The McMurrays argue, as they did below, that their good faith reliance on Donovon--a professional real estate appraiser--for the valuations stated on their 1982 and 1985 returns justifies reversal of the extra assessment. The tax court, however, found that the McMurrays did not sufficiently establish that they reasonably relied on Donovon's appraisals, "beyond the bare fact that the [ ] appraisals were attached to the [ ] returns." The court then combined four factors--its disparaging view of Donovon's report, the McMurrays' failure to testify as to their reliance, their abandonment of her appraisals at trial, and evidence of the McMurrays' knowledge of real estate development in the Amherst area--to conclude that they had failed to demonstrate their reasonable reliance.

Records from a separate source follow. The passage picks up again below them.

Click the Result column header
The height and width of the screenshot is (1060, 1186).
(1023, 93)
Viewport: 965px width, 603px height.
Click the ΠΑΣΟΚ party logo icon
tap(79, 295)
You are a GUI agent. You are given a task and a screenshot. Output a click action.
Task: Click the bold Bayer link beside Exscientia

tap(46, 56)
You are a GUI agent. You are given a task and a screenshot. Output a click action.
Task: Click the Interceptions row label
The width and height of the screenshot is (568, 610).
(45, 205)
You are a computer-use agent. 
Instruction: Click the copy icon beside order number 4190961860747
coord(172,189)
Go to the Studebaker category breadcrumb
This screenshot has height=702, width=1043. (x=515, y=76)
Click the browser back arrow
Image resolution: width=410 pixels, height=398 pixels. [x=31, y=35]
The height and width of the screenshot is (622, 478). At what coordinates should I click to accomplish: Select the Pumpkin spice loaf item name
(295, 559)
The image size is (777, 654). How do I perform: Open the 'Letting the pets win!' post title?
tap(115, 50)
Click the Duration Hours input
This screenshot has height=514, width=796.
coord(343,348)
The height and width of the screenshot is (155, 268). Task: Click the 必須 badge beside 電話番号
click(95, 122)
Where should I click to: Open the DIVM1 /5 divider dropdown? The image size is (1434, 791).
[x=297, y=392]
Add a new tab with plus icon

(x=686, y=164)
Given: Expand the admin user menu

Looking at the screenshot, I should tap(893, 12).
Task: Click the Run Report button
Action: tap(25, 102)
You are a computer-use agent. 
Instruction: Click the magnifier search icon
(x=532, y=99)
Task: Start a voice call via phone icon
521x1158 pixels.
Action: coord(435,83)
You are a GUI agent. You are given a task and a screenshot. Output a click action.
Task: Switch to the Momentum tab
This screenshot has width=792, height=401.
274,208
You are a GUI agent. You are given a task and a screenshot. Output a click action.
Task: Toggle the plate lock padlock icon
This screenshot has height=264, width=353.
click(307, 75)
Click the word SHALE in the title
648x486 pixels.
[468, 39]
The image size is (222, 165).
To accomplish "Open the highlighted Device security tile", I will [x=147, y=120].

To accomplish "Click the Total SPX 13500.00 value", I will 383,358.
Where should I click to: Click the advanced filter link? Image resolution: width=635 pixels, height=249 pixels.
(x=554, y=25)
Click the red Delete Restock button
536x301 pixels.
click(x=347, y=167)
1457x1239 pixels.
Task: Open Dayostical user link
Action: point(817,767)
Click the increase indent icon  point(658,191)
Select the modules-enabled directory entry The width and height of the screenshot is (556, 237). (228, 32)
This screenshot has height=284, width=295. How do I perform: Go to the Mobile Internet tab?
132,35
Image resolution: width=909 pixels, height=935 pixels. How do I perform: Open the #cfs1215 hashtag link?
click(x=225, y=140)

We disagree.11


Reasonable reliance on expert opinion, asserted in good faith, can shield a taxpayer from section 6653(a) penalties. United States v. Boyle, 469 U.S. 241, 250, 105 S.Ct. 687, 692, 83 L.Ed.2d 622 (1985); Collins v. Commissioner, 857 F.2d 1383, 1386 (9th Cir.1988); Betson v. Commissioner, 802 F.2d 365, 372 (9th Cir.1986). The record reflects that after being approached by Audubon, the McMurrays sought professional advice from lawyers and accountants, as well as an appraiser. In our view, the "bare fact" that the McMurrays attached Donovon's appraisals to support their 1982 and 1985 returns is evidence of their reliance on the appraisals. In other words, why else were they submitted with the returns, but for the fact that the McMurrays were relying on them? Furthermore, we fail to see how any of the other factors cited by the tax court are probative of the McMurrays' reliance. For instance, the fact that the McMurrays pursued a different legal tack at trial in 1991 has little bearing on the reasonableness of their actions in 1982 and 1985. Also, while the McMurrays may have some knowledge as to "real estate development," the record evidence of such knowledge falls far short of requiring them to second-guess a licensed appraiser--especially one whose 1979 appraisal apparently passed muster with the Commissioner as support for the deductions taken for the 1979 conveyance. Finally, we note that the minimal probative value assigned by the tax court to the McMurrays' expert opinion does not mandate a finding of bad faith or unreasonable reliance. See Sammons, 838 F.2d at 337 (although taxpayer's expert appraisal was not entitled to any probative weight in determining the fair market value of a charitable contribution, imposing a negligence penalty was inappropriate because taxpayers had no reason to question their expert's ability) (citing Biagiotti v. Commissioner, 52 T.C.M. (CCH) 588, 595 (1986)). We conclude, therefore, that the record lacks sufficient evidence of bad faith to support the tax court's negligence ruling, and instead compels a finding that the McMurrays met their burden of proof on this issue.

2. Valuation Overstatement


Section 6659 of the Code imposes an addition to tax if the amount of any underpayment of $1,000 or more is attributable to a valuation overstatement of charitable deduction property.12 For purposes of this section, a valuation overstatement exists where the claimed value is 150 percent or more of the amount determined to be correct. I.R.C. § 6659(c)(1). Here, the McMurrays claimed a donation value of $803,933 in 1982, and a value of $637,500 in 1985. The tax court, however, ruled that the values were $12,500 and $41,700, respectively. These figures place the McMurrays' overstatement beyond the 150 percent threshold of section 6659.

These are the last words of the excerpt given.